RECORDS FOR THE EXERCISE section start

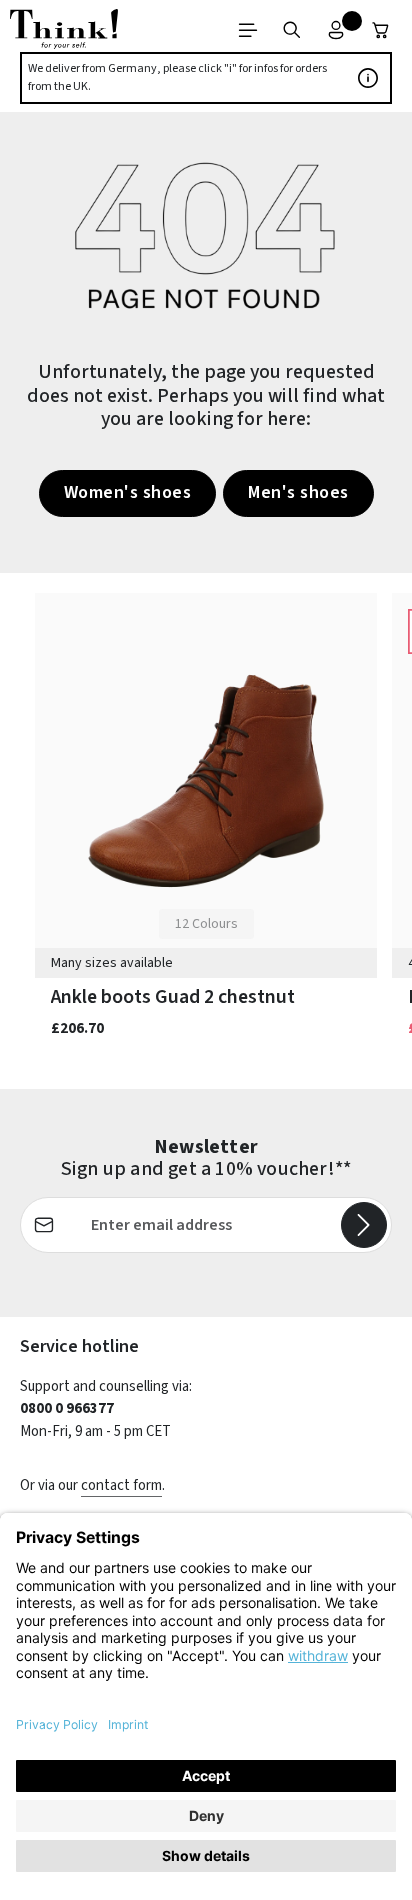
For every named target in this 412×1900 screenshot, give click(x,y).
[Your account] (336, 30)
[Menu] (248, 30)
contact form (121, 1485)
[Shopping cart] (381, 30)
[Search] (292, 30)
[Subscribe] (364, 1225)
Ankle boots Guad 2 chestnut (173, 997)
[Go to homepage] (64, 30)
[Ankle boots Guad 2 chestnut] (206, 781)
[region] (206, 831)
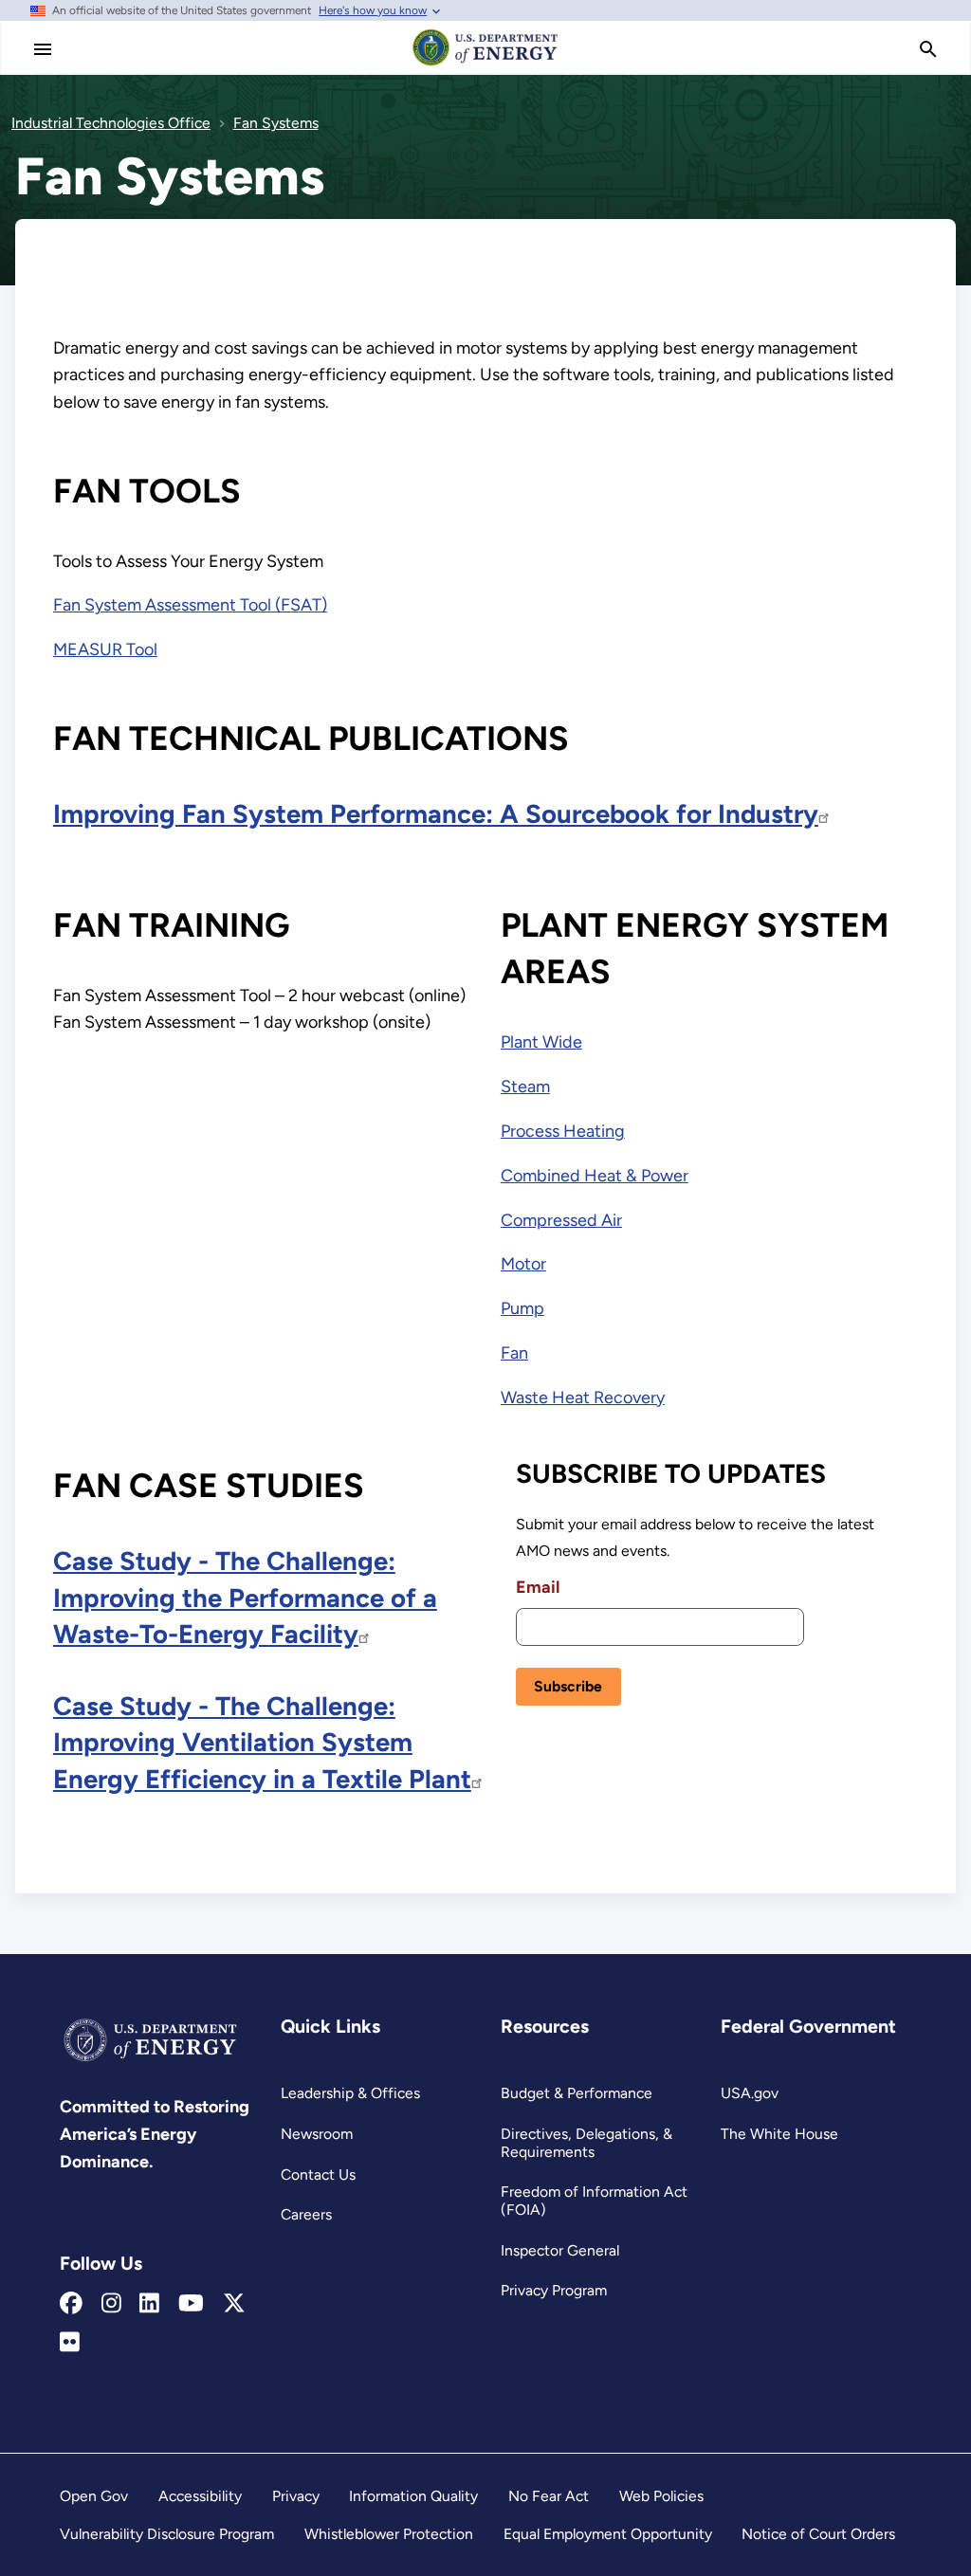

RECORDS FOR THE EXERCISE section end

Please determine how many lines in the entries contain the word "Guad" and reply with that figure alone.

» SOLUTION BELOW:
2